DATA SHOWN section start
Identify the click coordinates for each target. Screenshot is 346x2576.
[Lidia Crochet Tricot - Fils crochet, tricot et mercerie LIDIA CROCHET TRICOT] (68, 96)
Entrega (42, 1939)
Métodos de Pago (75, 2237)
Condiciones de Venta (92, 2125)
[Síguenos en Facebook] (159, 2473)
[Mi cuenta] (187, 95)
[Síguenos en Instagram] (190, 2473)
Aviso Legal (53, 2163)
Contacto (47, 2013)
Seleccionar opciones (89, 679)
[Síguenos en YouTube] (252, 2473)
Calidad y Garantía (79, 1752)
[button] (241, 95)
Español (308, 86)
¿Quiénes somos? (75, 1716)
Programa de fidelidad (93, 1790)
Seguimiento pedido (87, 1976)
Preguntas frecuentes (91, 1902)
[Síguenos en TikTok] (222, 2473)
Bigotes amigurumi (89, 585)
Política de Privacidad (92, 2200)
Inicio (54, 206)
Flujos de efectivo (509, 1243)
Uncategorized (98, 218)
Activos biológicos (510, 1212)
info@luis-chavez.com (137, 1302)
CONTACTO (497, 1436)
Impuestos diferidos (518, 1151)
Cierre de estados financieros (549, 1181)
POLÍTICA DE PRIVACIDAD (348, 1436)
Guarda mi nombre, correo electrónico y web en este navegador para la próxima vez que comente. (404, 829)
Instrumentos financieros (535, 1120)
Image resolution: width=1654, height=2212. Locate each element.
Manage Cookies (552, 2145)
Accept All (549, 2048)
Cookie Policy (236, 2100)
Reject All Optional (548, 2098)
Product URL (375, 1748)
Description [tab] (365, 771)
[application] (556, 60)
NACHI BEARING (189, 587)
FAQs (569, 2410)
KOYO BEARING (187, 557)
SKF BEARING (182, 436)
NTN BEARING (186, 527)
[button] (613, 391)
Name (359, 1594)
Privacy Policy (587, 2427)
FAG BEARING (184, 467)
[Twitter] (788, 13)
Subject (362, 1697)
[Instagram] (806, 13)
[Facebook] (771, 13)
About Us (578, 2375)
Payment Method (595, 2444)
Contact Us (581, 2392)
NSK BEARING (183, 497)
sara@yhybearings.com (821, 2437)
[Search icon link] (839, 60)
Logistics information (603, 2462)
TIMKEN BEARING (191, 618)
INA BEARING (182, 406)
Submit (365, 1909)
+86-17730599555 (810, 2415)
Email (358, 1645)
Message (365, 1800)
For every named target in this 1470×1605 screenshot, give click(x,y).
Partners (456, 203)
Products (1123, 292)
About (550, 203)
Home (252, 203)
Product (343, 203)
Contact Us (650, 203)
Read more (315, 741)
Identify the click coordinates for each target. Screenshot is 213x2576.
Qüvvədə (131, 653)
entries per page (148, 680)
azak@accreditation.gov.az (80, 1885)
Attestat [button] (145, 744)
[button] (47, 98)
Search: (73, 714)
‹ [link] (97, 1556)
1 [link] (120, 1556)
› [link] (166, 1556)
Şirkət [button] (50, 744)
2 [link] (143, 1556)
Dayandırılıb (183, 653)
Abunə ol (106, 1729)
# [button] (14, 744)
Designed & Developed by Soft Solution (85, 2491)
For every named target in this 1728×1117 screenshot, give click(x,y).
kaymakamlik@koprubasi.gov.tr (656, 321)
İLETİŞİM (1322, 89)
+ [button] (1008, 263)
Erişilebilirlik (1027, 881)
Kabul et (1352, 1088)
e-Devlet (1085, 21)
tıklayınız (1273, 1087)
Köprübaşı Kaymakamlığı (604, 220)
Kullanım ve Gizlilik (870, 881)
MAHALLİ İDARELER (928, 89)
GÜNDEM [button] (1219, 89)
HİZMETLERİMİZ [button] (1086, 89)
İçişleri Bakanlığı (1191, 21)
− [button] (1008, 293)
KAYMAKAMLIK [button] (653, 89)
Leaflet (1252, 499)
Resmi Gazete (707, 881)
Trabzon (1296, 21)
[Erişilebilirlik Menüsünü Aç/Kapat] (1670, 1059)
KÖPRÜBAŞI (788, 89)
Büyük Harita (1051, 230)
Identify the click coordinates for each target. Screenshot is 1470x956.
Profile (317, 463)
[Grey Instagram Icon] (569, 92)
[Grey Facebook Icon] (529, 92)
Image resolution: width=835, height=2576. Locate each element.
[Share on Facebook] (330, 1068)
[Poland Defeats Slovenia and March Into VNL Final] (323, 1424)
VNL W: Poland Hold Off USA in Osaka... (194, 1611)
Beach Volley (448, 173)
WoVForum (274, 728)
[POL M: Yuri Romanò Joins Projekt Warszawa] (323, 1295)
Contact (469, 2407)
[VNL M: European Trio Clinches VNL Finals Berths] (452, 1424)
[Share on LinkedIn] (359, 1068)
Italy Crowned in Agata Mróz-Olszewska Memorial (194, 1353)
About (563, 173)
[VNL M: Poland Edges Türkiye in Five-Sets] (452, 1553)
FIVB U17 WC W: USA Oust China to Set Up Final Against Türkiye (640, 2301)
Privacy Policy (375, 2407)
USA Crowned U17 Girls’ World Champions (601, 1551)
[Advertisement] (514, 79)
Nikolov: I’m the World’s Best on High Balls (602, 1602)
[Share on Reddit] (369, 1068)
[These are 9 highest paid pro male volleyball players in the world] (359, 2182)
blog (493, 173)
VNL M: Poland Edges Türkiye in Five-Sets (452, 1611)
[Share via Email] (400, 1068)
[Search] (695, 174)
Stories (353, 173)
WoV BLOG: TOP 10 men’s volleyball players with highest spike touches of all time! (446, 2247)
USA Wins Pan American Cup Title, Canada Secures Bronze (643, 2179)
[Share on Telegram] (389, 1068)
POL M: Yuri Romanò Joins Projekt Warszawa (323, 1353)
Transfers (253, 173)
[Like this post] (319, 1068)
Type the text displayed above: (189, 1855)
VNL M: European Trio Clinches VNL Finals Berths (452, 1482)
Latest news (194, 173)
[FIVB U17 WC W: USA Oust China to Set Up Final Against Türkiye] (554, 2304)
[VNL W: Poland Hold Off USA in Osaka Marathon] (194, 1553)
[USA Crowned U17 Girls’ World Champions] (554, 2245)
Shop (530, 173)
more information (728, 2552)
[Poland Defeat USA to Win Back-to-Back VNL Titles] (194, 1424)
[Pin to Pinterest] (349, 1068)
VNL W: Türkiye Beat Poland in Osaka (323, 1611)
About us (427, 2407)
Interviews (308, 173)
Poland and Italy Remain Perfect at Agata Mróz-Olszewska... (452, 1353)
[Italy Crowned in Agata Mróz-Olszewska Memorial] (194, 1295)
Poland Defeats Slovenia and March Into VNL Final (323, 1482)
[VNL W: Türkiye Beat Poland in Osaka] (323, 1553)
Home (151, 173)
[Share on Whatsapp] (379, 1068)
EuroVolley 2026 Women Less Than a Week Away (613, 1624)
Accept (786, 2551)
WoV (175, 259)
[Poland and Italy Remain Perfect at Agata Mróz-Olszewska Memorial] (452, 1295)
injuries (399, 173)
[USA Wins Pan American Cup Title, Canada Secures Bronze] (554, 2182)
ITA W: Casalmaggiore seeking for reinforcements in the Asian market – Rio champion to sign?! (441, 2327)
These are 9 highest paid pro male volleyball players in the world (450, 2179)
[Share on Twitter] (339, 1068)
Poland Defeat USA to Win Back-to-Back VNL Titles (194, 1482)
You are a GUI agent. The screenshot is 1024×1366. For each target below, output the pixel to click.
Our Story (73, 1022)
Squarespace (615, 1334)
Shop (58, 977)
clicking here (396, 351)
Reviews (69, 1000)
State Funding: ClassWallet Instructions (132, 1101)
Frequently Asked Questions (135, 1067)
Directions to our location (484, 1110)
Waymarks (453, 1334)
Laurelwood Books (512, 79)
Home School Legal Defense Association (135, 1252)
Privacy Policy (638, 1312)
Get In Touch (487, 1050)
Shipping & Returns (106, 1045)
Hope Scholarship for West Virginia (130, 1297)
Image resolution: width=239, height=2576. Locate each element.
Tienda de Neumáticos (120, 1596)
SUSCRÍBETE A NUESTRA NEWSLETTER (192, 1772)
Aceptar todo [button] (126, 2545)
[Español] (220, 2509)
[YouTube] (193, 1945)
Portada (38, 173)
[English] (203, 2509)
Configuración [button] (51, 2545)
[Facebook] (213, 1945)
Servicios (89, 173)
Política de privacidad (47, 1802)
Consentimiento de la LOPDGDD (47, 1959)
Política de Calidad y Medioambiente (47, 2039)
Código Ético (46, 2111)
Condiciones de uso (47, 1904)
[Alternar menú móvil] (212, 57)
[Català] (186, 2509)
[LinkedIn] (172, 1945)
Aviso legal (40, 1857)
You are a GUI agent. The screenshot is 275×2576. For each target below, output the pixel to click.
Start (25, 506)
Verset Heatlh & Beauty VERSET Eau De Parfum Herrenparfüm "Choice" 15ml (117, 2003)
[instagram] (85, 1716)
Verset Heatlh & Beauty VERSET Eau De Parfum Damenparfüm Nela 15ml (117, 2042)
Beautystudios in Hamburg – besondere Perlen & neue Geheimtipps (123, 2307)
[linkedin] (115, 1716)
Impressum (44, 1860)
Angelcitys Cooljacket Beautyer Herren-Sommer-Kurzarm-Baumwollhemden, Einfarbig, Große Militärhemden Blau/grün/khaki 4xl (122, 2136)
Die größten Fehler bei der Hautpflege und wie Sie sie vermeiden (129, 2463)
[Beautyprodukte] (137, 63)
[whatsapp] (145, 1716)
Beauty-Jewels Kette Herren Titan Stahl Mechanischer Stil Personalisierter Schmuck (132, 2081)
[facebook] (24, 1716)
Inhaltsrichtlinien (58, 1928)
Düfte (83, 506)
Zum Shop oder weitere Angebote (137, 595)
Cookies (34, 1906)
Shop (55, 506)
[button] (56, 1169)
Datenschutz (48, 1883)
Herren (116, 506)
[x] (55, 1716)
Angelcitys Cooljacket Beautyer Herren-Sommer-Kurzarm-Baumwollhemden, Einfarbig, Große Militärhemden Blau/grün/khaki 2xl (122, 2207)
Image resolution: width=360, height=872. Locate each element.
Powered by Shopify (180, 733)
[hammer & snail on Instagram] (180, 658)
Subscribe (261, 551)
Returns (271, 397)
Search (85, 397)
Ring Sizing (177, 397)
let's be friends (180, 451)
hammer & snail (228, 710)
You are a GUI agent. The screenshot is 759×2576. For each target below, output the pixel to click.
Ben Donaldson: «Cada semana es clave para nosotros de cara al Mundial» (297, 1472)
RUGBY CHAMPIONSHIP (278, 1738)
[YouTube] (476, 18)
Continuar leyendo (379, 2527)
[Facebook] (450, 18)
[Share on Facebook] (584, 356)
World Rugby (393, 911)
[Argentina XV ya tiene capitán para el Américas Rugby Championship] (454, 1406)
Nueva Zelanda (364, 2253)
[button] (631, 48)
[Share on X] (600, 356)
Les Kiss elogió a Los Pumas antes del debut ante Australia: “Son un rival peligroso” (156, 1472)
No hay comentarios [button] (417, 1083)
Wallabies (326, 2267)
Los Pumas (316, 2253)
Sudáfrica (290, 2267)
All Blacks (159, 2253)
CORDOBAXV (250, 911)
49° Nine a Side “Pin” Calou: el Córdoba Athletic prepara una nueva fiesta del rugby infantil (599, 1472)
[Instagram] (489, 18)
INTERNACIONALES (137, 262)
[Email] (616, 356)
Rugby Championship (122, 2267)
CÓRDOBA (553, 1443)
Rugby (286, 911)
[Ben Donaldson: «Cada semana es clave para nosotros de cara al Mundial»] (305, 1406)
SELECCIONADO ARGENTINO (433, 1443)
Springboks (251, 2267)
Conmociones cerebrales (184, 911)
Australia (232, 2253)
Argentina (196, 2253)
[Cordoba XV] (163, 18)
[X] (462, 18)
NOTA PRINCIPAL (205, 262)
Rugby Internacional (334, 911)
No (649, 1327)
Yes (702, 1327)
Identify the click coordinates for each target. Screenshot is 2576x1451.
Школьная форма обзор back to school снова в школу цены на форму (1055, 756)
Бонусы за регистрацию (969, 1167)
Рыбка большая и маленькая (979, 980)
DATA SHOWN section end
**REQUIRED WORK:**
Extract from the data every line where "highest" shows up.

**YOUR SOLUTION:**
[These are 9 highest paid pro male volleyball players in the world] (359, 2182)
WoV BLOG: TOP 10 men’s volleyball players with highest spike touches of all time! (446, 2247)
These are 9 highest paid pro male volleyball players in the world (450, 2179)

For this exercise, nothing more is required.